Stiftung LEBENSNERV,
FORUM PSYCHOSOMATIK 2/97

Teil 2: "Klare Grenzen für die medizinische Forschung - Nürnberger Kodex 1997"

2. Der „informed consent“ als eine Grundlage des Gesundheitswesens

Die freiwillige und informierte Einwilligung des Patienten nach bestmöglicher Aufklärung („informed consent“) ist eine prinzipielle Grundlage aller Behandlungen im Gesundheitswesen, aller Heilversuche und aller medizinischen Experimente am Menschen. Nur im Falle von Notfallbehandlungen kann diese Zustimmung nachträglich eingeholt werden.

Alle medizinischen Versuche, die einen Nutzen für andere als die Versuchspersonen haben sollen, bedürfen der freiwilligen und informierten Einwilligung in besonderem Maße. Anerkannte Heilbehandlungen, sowie Heilversuche, die einen Nutzen für die betreffende Person haben sollen, können bei nicht einwilligungsfähigen Menschen durchgeführt werden, wenn ersatzweise die informierte Einwilligung des gesetzmäßigen Vertreters nach dessen bestmöglicher Aufklärung vorliegt. Sie dürfen aber nicht durchgeführt werden, wenn der Betroffene sich in Ausübung seines natürlichen Willens widersetzt. An nicht einwilligungsfähigen Menschen dürfen medizinische Versuche ohne Nutzen für die Betroffenen nicht durchgeführt werden. Sie sind an die persönliche, nicht ersetzbare Einwilligung gebunden. Einzige Ausnahme sind noch nicht einwilligungsfähige Kinder, die Wesen und Bedeutung des Versuches noch nicht zu beurteilen vermögen. Für sie können die gesetzlichen Vertreter die Einwilligung zu einem Medizinversuch geben.

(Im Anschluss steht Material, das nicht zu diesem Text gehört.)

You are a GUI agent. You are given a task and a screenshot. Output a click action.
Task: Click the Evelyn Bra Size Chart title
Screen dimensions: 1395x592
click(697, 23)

Medizinversuche an Menschen in Gefängnissen oder psychiatrischen Einrichtungen sind unzulässig, auch wenn die Betroffenen einwilligungsfähig sind.

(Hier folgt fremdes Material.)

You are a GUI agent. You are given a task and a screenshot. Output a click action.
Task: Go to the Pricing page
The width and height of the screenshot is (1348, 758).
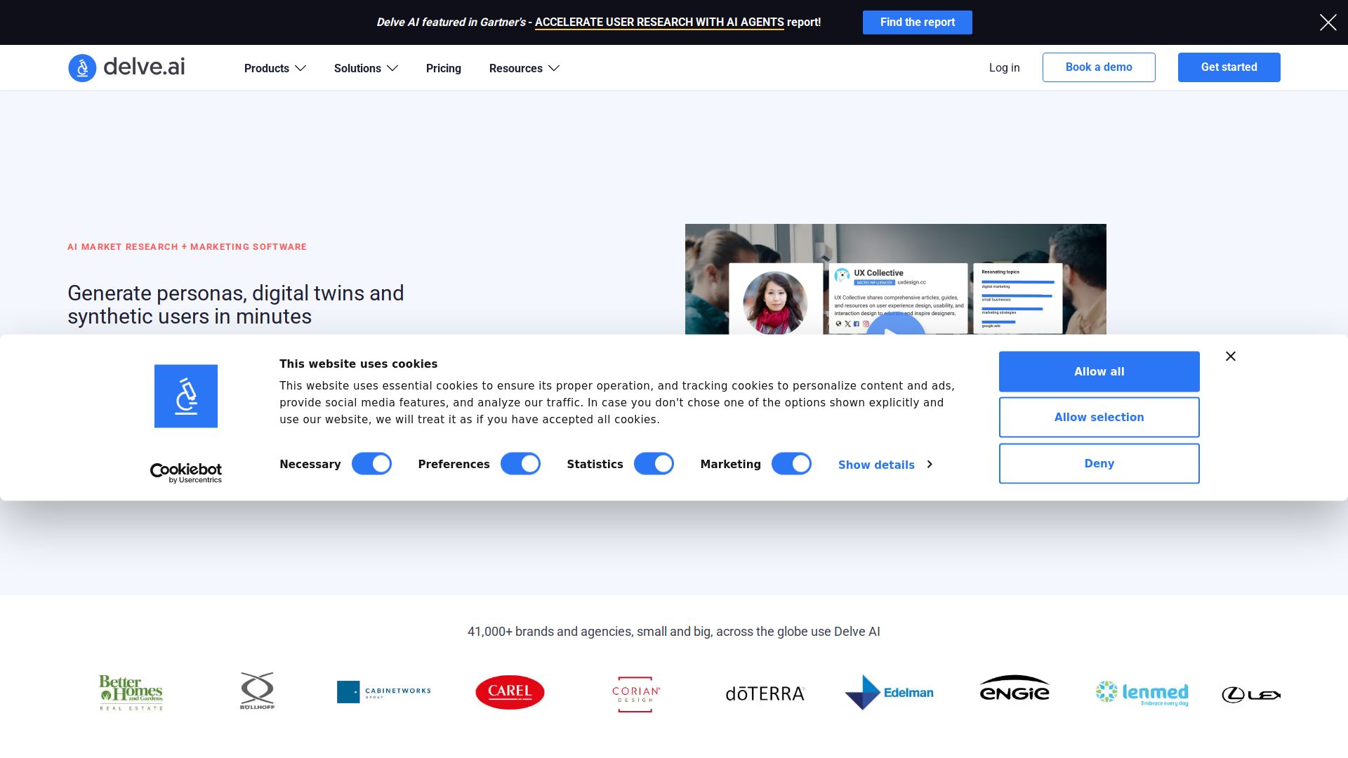(443, 68)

3. Art des Menschenversuches

Die Achtung vor der Würde des Menschen ist oberstes Gebot jeder medizinischen Forschung; auch die Freiheit der Forschung findet hier ihre klaren Grenzen. Dies gilt sowohl für den Heilversuch als auch für das nicht-therapeutische Experiment. Für den Schutz von Versuchsteilnehmern muß um so entschiedener gesorgt werden, je abhängiger die betroffenen Personen sind und je weniger sie in der Lage sind, ihre Rechte selbst zu verteidigen. Dazu bedarf es unter anderem eines beständigen offenen Dialogs zwischen Versuchsleiter und Versuchsperson. Die volle Verantwortung für den Versuch bleibt stets beim Versuchsleiter.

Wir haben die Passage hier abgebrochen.